Records provided —
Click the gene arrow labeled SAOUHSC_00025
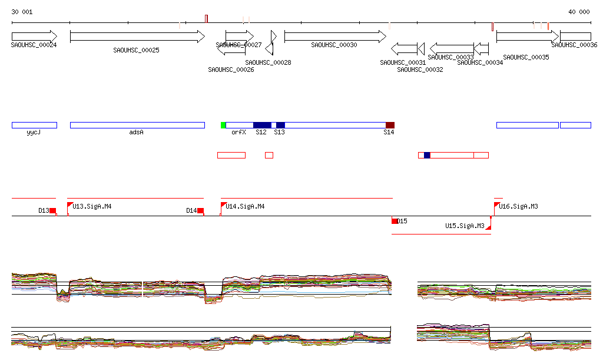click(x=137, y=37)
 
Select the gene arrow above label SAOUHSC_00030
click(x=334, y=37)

* * *

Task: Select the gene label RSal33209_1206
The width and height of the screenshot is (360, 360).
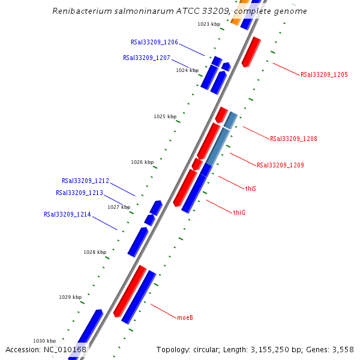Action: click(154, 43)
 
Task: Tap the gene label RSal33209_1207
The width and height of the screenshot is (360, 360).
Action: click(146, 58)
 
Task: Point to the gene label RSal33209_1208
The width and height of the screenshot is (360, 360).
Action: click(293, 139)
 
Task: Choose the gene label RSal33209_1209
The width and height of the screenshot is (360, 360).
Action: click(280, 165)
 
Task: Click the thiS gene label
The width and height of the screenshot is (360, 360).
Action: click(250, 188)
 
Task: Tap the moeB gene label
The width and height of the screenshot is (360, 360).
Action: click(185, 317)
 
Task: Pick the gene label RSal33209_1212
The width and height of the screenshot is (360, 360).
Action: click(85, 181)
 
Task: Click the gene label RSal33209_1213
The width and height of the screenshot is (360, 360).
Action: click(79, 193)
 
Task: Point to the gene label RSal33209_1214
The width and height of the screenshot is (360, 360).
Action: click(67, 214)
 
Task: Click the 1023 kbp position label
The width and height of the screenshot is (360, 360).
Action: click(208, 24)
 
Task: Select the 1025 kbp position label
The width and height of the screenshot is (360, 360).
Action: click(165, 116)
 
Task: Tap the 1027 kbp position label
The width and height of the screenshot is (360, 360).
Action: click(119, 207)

==

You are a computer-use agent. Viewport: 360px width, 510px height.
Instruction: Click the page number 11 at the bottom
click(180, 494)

Aim of the exercise — All lines in the listing above with the string "position" should be returned.

Answer space —
Task: Click the 1023 kbp position label
Task: Select the 1025 kbp position label
Task: Tap the 1027 kbp position label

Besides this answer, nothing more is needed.